If there’s a balance between these things it was in my determination to mourn my sister and say hallelujah for an art like Allison’s, and try to do these things nearly simultaneously. I think I was also trying to declare that my sister’s despair was not catching, that I would never chose the same way out of the world.
3. What stories have weighed you down?
Personally, of course, the story of my sister, a brilliant woman who was always angry at the world and its failures, at people and their failures, and who could never seem to buck up and get down to the work of making a life for herself, this weighs me down. The story behind that story is my guilt, a very heavy thing, my guilt that I could not ever find a way to convince her that she had options besides killing herself. My guilt that I could never convince her that she was loved, and that if she held on through the bad parts, she’d find even more love.
I think the stories we tell ourselves about our own lives often weigh us down: “If person X had not broken up with me, if my mother had been stronger, if my father had been there in my childhood, if I had chosen this career path, if if if, or because because because”–I think people often convince themselves (I sure do) that we are carrying a great weight, and we cannot see that we have a choice in taking up or laying down that burden.
In a way that is both hard and also thrilling, I do think that the best stories are also things we carry with us, whether that be the Paris of Stein and Hemingway, the world of Middle Earth, the voice of Holden Caulfield, the plot of Star Wars–there are so many stories that have come before ours, and trying to create a new story, whether fictional or just inventing a new path for yourself, has the burden and blessing of all these stories already in your head.
4. What else have you carried?
When I was in 10th grade I had both hermit crabs and chameleons, (actually anoles, but the pet shop called them chameleons) as pets. I thought it would make me cool of I brought them to school with me, and I went through a phase of always having a small live animal on my person. You can make leashes for chameleons out of soft yarn, and safety pin the leash to your shirt. A hermit crab can nestle in the pocket of a hoody. I must add, however, that this did not make me cool, it made me a geeky kid who wore live animals.

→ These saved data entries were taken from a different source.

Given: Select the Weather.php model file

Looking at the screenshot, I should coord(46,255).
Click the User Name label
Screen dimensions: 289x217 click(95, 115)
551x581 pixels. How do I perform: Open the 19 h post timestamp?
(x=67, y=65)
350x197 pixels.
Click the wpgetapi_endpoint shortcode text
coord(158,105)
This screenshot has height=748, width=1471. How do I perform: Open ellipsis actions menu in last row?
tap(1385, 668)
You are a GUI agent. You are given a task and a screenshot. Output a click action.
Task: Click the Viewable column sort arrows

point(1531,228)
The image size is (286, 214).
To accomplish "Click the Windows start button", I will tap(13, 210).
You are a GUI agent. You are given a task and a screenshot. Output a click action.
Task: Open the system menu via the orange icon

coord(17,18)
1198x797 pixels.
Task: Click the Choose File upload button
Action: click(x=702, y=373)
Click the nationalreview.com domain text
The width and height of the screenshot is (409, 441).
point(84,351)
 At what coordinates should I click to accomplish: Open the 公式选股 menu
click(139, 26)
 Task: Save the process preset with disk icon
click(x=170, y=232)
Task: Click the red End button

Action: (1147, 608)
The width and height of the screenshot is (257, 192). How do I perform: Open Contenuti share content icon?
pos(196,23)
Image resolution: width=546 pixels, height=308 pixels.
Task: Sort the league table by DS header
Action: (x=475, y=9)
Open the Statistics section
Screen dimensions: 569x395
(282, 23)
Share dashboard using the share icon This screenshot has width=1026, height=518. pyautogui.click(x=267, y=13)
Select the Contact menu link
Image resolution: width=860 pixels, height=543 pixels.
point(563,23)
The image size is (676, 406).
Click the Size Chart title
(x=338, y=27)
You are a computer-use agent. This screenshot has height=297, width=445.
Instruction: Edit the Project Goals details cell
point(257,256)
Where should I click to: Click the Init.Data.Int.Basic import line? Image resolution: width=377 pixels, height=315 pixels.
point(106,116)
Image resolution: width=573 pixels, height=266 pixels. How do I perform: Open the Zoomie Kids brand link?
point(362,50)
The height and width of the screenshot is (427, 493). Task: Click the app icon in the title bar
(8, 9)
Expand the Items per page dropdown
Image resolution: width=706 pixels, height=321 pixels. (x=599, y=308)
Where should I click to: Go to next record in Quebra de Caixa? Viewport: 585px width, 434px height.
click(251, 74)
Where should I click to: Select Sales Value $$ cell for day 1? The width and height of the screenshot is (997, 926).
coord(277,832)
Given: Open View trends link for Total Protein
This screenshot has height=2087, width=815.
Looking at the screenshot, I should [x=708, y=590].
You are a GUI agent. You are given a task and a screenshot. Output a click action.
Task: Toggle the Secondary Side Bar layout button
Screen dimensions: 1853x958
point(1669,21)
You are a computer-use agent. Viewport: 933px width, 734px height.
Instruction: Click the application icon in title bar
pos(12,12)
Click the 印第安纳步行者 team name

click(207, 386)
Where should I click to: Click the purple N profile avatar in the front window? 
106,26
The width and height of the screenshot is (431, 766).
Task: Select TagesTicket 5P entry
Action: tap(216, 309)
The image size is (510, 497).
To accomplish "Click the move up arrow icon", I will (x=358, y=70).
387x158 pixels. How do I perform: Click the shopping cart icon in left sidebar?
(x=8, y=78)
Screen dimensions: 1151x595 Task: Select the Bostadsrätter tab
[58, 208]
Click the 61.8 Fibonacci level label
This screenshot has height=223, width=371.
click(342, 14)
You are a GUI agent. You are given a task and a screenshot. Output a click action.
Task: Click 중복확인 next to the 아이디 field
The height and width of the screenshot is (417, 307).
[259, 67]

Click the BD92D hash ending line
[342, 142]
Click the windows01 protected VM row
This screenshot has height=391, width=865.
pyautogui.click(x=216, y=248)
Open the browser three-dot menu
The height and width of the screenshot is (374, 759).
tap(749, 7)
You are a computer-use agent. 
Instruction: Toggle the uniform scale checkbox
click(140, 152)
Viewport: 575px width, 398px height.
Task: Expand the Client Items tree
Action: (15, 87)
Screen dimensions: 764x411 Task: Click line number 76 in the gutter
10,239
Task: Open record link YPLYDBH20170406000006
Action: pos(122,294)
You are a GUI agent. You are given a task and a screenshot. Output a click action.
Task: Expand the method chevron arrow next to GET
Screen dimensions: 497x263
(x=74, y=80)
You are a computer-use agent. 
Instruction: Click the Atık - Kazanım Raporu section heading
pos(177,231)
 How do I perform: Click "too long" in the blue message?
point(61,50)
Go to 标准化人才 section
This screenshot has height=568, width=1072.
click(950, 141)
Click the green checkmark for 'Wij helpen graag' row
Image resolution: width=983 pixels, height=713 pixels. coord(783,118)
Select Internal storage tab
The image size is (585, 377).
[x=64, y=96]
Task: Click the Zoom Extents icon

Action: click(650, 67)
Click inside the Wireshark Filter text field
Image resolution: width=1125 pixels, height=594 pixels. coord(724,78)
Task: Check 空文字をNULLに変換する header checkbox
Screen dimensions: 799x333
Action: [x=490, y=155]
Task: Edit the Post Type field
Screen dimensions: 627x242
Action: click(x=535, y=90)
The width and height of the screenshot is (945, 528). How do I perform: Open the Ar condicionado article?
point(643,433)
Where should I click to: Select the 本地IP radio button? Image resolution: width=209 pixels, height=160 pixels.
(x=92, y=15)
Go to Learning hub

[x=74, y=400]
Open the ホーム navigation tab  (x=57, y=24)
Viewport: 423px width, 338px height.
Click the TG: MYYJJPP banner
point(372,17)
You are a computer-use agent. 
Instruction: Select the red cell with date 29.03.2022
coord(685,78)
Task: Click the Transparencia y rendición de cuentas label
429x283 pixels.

I carry a notebook nearly always. And hopefully a pen.
5. How would you teach someone to make emotional armor?
I’m not sure that I could teach that, or have taught it, except in how I have hurt people, intentionally or not. I think emotional armor is akin to a callous. You get hurt, or disappointed, or heartbroken, and so learn to cushion yourself from hurt, disappointment, or heartbreak. The trick really is to teach someone to take off their emotional armor when appropriate. I am much more cautious, defensive, and self-protecting in love than I was in my 20’s and 30’s. This is good because I don’t dwell on small emotional barbs, but I think it’s entirely possible to keep layers of armor between yourself and another. Never letting yourself be open to hurt means never being open to that amazing electric connectivity that can happen between two people. But I am veering into pop psychology.
6. Do you prefer digital photography over traditional photography?
I prefer traditional photography. I am sentimental about the darkroom and what goes on there, and the photographers who made me love the form are all old school: Diane Arbus, Edward Weston, Bernice Abbott, and Nan Goldin, among others.
That being said, I myself never took photos except on the rare vacation or family function until I got an I-phone, and now I reach for it often and love being able to easily snap a photo and through the zap of the Internet be able to share that image right away, and not wait for the film to come back from the developer to see how it all turned out.